Un étudiant de 23 ans est mort samedi, deux jours après une violente agression en marge d’une conférence de l’eurodéputé de gauche radicale Rima Hassan à Lyon (centre-est de la France), « un déferlement de violence » déclaré par le président Emmanuel Macron qui a lancé un appel au calme.
Ce drame a suscité de vives réactions politiques : le président de LR (Les Républicains, droite), Bruno Retailleau a pointé la responsabilité de « l’extrême gauche », qui « tue », alors que le parti de Rima Hassan, La France Insoumise (LFI) s’est défendu de toute implication.
Quentin avait été placé jeudi dans le coma avec un pronostic vital engagé. Il est décédé de ses blessures, a annoncé samedi le parquet à l’AFP.
La famille de Quentin a été appelée « au calme et à la retenue », tout en dénonçant un « crime », selon son avocat Fabien Rajon.
« Quentin a été victime d’un déferlement de violence inouï (…) Aucune cause, aucune idéologie ne justifieront jamais que l’on tue », a réagi pour sa part Emmanuel Macron sur X, en appelant également « au calme, à la retenue et au respect ».

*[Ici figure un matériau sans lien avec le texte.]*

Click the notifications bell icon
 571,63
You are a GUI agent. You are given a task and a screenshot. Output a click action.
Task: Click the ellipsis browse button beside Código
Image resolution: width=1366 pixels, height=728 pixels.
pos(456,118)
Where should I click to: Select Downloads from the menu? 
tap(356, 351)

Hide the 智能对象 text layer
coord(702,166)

Si les circonstances du drame et l’identité des agresseurs doivent encore être déterminées selon le parquet de Lyon, une source proche de l’enquête a évoqué « des échauffourées et une rixe entre des militants d’extrême droite et d’extrême gauche », comme il s’en produit « très régulièrement » dans ce secteur du centre de Lyon.

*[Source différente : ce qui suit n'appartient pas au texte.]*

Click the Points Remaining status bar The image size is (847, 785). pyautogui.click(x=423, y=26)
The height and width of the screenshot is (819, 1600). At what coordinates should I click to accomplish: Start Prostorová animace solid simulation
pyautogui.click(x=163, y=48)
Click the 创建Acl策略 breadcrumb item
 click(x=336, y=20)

Selon le collectif Némésis, proche de l’extrême droite, Quentin était partie du service d’ordre chargé d’assurer la sécurité de ses militantes qui manifestaient contre la conférence de Rima Hassan à l’Institut d’études politiques (IEP) de Lyon.

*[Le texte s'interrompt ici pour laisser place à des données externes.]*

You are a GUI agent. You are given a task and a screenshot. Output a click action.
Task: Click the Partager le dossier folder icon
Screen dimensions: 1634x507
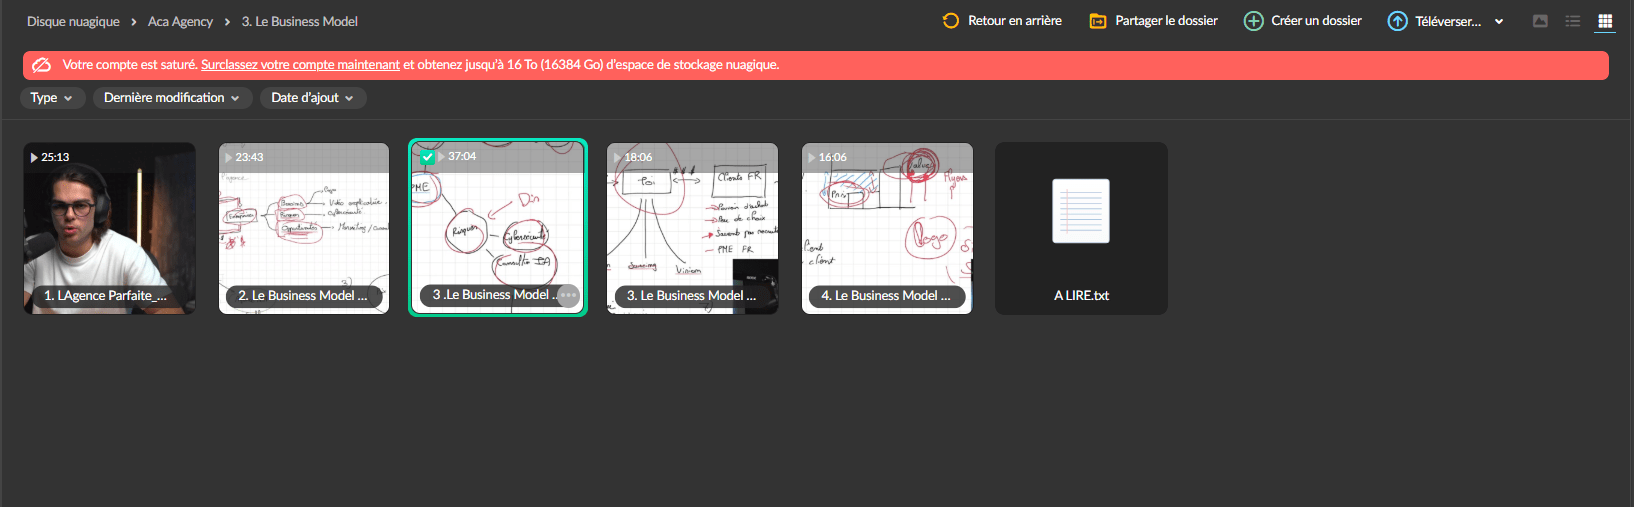pos(1097,21)
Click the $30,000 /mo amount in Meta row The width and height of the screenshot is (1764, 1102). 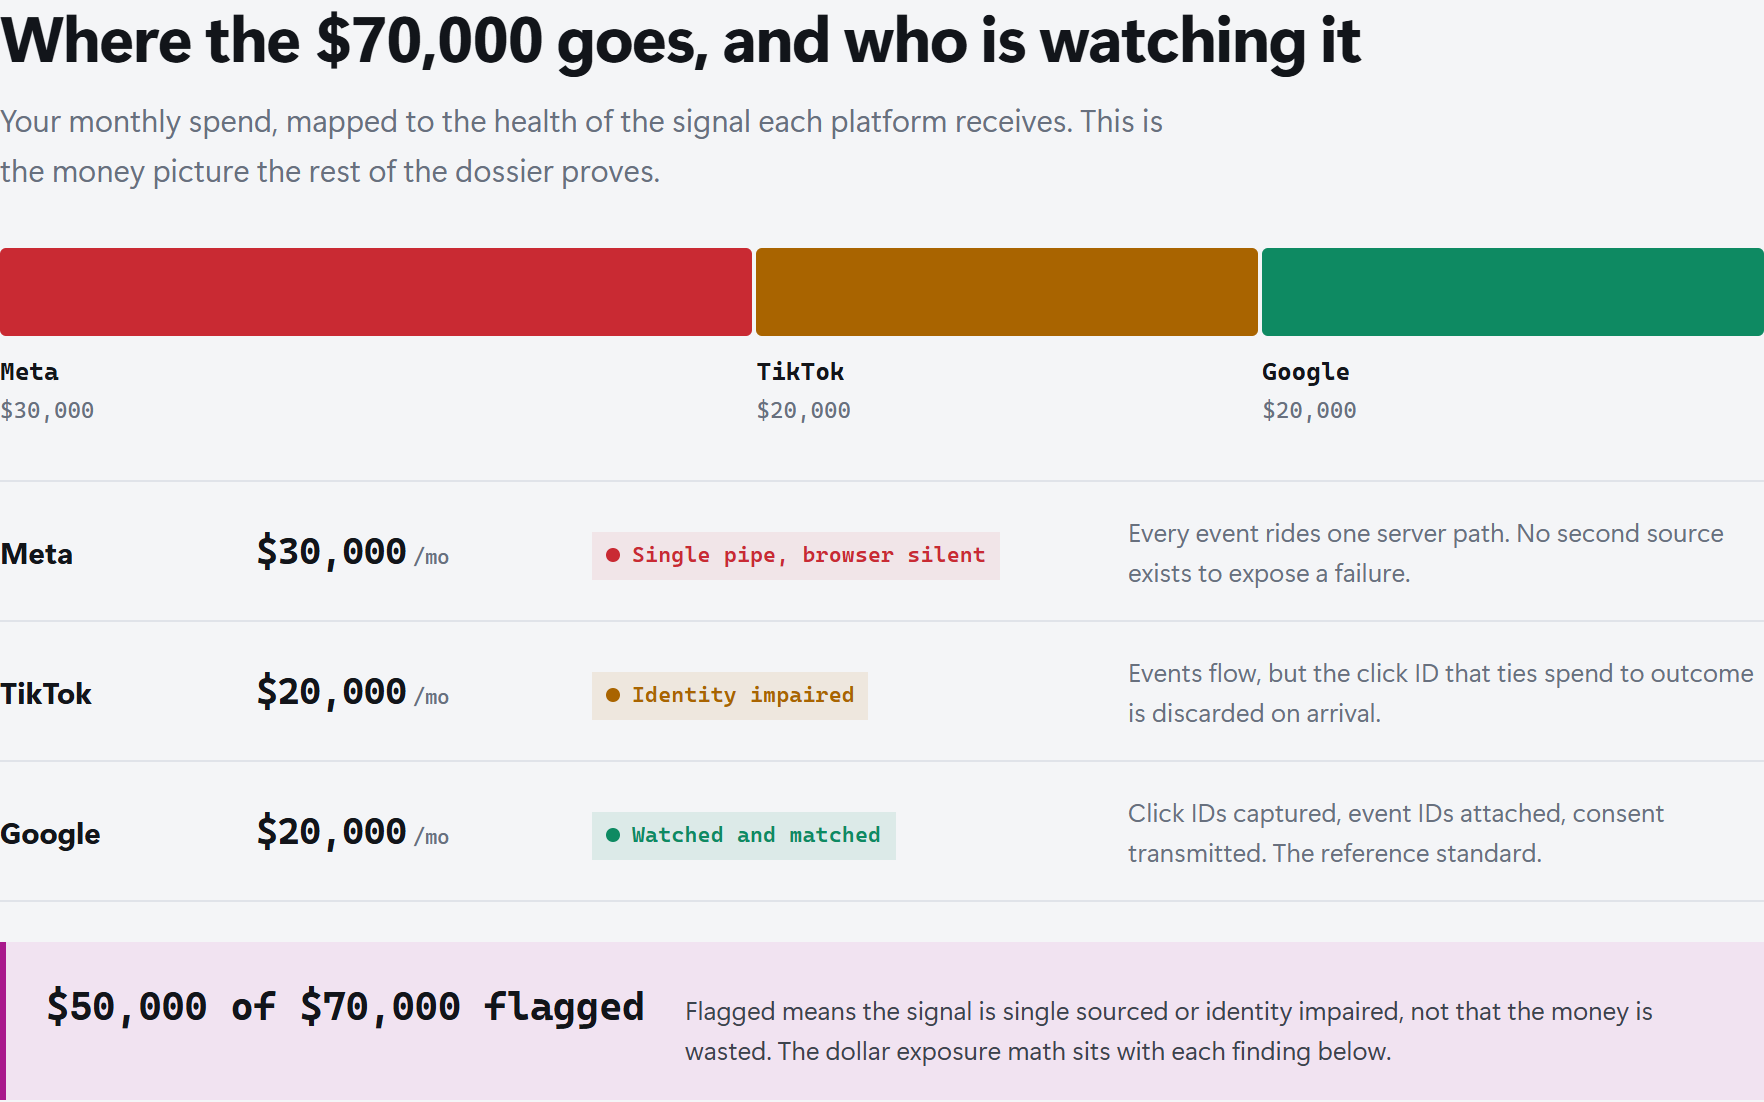pos(353,552)
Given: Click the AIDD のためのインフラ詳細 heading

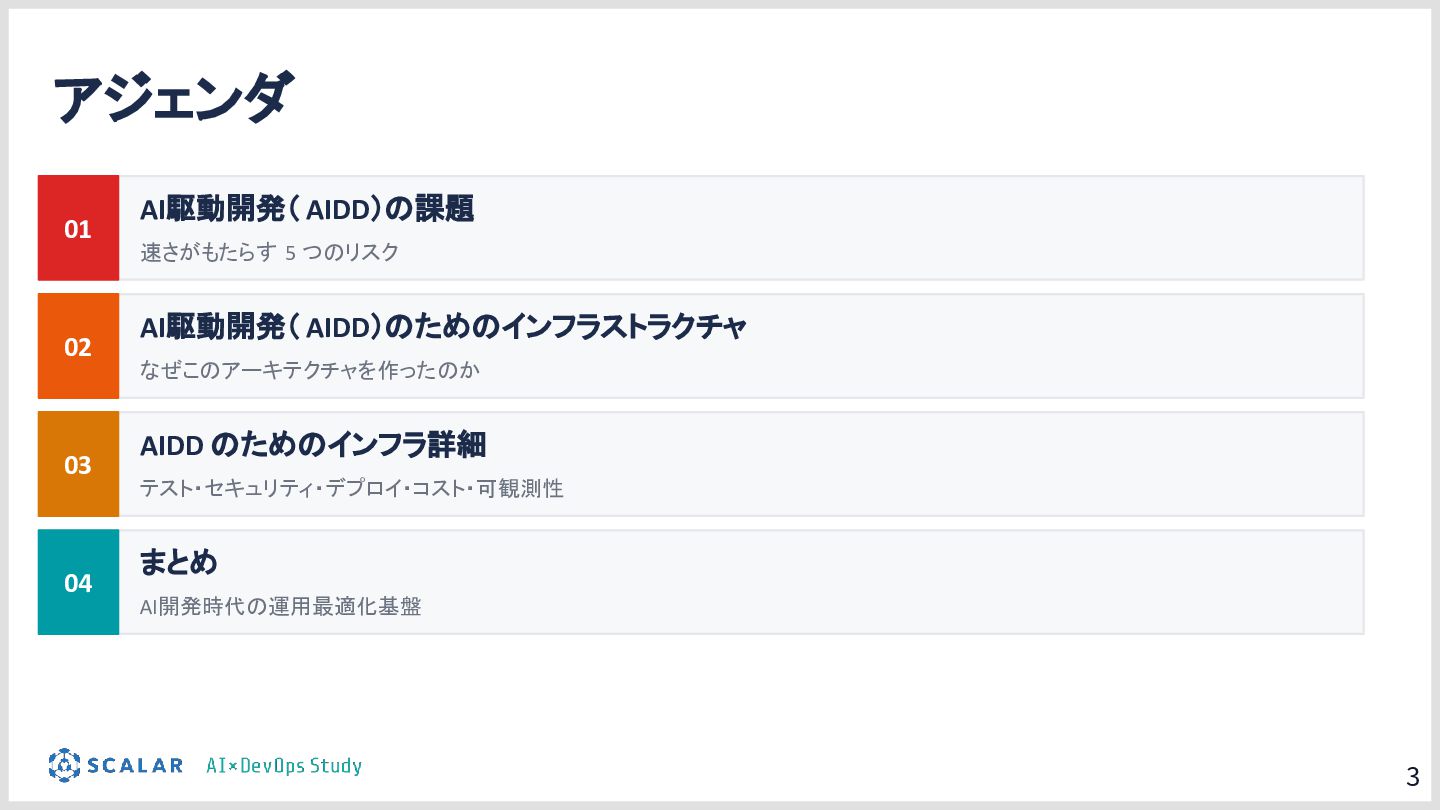Looking at the screenshot, I should tap(312, 445).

Ces militantes ont été « agressées », selon le collectif, qui a diffusé sur X une vidéo tournée près de l’IEP où l’on voit l’une des jeunes femmes se faire projeter à terre.
Les hommes du service d’ordre auraient alors été « poursuivis par un groupe d’une trentaine d’antifas » et Quentin aurait été « attaqué avec une extrême violence », « balayé au sol, son crâne à tapé, puis il a été lynché à coups de pieds », selon le collectif.
Selon l’avocat de la famille, Quentin n’était toutefois « ni agent de sécurité, ni membre d’un quelconque service d’ordre ».
Une autre vidéo présumée de l’agression diffusée samedi soir par la chaîne TF1, filmée depuis un immeuble, montre une dizaine de personnes donnant des coups à trois personnes gisant à terre, dont deux réussissent à s’échapper.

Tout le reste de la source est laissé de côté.